Cloud Topics

What Is Productization?

By Nicole Lim / March 17, 2020

What is Productization

As more businesses make the shift toward remote work and digital commerce platforms, productization can be a valuable process for any retail or service-based business. Productizing can refer to developing a new product or service for the market, or it can refer to the packaging and marketing of a service to make it easier to discover, understand, compare, and ultimately purchase. An example of productization would be an internet of things (IoT) company taking the data they receive internally from the sensors in their network, and converting that data into an informational report, or even a series of reports that subscribers can pay for access to. The productization process is also particularly effective as a subscriber model, as things like data information are liable to change rapidly, meaning subscribers will constantly need access. Both e-commerce and subscription commerce businesses can benefit from productization.

Why Is Productization Important?

Productization can influence several important assets of your business’s go-to-market strategy. These benefits can include:

  • Non-linear growth — Productization services can be less resource-dependent than other tangible product models, especially in the subscription commerce model. This decreased dependency allows for a higher potential of non-linear, or rapid, growth, as many products can be sold that require minimal production or customization efforts.
  • Better profit margins — Due to the lower amount of resources it can take to distribute productized services to consumers, there can be higher profit margins for these services when compared to physical goods.
  • Supports scalability — Productized services can be highly standardized, such that many subscribers are paying for access to the same core products. Without the need for physical product development or fulfillment services, growing the subscriber base can be much less resource-intensive.
  • Standardization of creation, production, and distribution — This is particularly applicable for Software as a Service (SaaS) applications. When dealing with SaaS, the ability to standardize creation, production, and distribution of services is much easier. Cloud marketplaces make these applications manageable from anywhere for both clients and service providers.
  • Subscriber retention — Because productized services can involve things that change rapidly, or that satisfy a constant pain point in consumers’ lives — such as billing management — you may see a higher rate of subscriber retention.

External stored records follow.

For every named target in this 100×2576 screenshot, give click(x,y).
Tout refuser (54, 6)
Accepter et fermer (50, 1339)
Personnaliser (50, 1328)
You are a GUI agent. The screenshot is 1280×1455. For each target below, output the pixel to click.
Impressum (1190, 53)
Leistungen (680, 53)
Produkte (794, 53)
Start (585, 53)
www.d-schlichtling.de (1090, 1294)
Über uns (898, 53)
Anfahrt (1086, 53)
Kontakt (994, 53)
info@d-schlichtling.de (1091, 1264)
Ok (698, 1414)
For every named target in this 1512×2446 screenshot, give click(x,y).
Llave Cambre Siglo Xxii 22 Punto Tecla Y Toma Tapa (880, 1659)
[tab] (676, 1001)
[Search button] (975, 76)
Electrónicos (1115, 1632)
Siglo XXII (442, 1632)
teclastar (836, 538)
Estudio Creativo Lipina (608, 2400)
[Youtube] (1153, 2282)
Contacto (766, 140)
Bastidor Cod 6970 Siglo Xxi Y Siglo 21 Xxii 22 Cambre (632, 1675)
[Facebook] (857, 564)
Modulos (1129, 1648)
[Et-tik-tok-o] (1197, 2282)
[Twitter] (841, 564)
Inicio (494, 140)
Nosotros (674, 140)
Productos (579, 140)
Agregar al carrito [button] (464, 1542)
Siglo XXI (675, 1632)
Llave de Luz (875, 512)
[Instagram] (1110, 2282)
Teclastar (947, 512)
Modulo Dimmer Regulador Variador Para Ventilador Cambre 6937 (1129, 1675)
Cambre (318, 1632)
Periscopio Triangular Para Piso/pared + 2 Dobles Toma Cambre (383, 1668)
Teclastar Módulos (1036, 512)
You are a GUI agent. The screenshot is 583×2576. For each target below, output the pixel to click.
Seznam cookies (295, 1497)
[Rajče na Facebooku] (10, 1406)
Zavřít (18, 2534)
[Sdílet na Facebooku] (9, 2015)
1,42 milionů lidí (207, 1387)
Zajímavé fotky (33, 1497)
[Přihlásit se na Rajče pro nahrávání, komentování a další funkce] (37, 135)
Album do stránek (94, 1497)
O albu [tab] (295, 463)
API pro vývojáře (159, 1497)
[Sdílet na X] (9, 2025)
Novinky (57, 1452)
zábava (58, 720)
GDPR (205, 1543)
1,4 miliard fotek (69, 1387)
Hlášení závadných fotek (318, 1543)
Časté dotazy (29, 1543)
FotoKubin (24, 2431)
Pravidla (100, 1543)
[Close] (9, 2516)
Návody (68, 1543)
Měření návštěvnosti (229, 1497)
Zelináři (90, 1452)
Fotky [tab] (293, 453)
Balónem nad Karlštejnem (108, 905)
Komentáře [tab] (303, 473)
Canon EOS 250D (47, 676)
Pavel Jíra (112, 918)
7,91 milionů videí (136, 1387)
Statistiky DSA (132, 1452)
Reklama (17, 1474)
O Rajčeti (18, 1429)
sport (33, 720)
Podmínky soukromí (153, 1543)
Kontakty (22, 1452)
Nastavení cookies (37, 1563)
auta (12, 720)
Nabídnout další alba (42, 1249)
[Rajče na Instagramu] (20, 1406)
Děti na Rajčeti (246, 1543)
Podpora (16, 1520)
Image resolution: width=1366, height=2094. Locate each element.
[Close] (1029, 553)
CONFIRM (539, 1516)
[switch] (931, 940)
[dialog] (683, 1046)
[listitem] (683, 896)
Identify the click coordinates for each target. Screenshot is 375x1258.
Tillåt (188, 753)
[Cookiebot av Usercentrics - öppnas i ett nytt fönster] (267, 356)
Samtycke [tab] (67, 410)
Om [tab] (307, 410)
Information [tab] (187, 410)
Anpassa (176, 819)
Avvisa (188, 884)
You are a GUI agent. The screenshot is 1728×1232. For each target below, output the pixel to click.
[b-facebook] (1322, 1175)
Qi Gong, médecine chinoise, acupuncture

This can also be influenced by the standardized production and distribution of SaaS services.

How To Grow and Improve a Service-Based Subscription Model

Service-based subscription models, including SaaS productizations, have gained more popularity, especially as e-commerce has grown over the last few years. If you’re looking to productize one of your internal services, or you’re looking to scale your current model, here are some ways that you can grow and improve your service-based subscription model.

Set up Focus Groups

A focus group can be a great asset in the initial phase of a project. Focus groups can provide valuable feedback about important elements such as user experience, design, accessibility, and more. As the service provider, focus groups are beneficial because you can brainstorm within these groups to innovate your product for the actual needs of the people it is targeted for.

Engage with Prospects/Subscribers

If you’re unable to set up a focus group, or if you’re looking for real-time feedback, it’s important to engage with your prospects. This can be through social media, which is becoming a more and more effective marketing tool, or through other portals such as newsletters and surveys. Having an area to engage with consumers can help you keep on top of potential problem areas and foster trust, which is an important factor in retaining subscribers.

Establish Strategic Partnerships

Support from other companies that align with your service goals is a great way to expand your audience and improve your offerings. When creating this partnership, you want to aim for companies that complement — not compete — with your service.

Keep Track of the Competition

Due to the popularity of subscription services, if your business is offering service-subscriptions then it’s important to stay competitive. This can include having competitive pricing, offering a unique service, and staying up-to-date with things like software patches and bug fixes. Partnerships, focus groups, engaging with subscribers, and things like design innovations, can all help your service maintain a competitive edge.

Design a Product Roadmap

A product roadmap is essentially a plan of action for the future of your business. It is a visual map that highlights where your company is currently, future goals, and strategies to achieve those goals. This is a helpful tool for all types of business models, including service-subscriptions. There are several benefits to using a product roadmap, including:

  • Coordinating activities across teams;
  • Creating internal and external transparency;
  • Tracking progress toward goals;
  • Prioritizing tasks;
  • Introducing new initiatives.

When building a product roadmap, there are two points to be particularly aware of; the product ladder and the three-prong strategy. The product ladder is designed to make starting your service or building your audience easy. By building trust at the foundational level, you can make it easier and more rewarding for consumers to either purchase more products or renew their subscription. The three-prong strategy is about expanding the market you’re addressing — this is often where productization comes in. If you add a service-subscription into your portfolio of products, then you’re expanding the needs your business can fill, and generating new perspectives.

Examples of Productization

There are many ways that businesses can productize services.

  • An independent photographer may offer a la carte video or photo editing services. This photographer would likely already edit client photos they took themselves, but by productizing that service independently, their market opens up to people who might already have photos and videos, and want them professionally polished.
  • A productized service-subscription sample may be a cybersecurity company that offers a virtual private network (VPN) for your devices at a monthly rate.

By productizing your business’s internal services, you can expand your current market, profit margins, and scalability.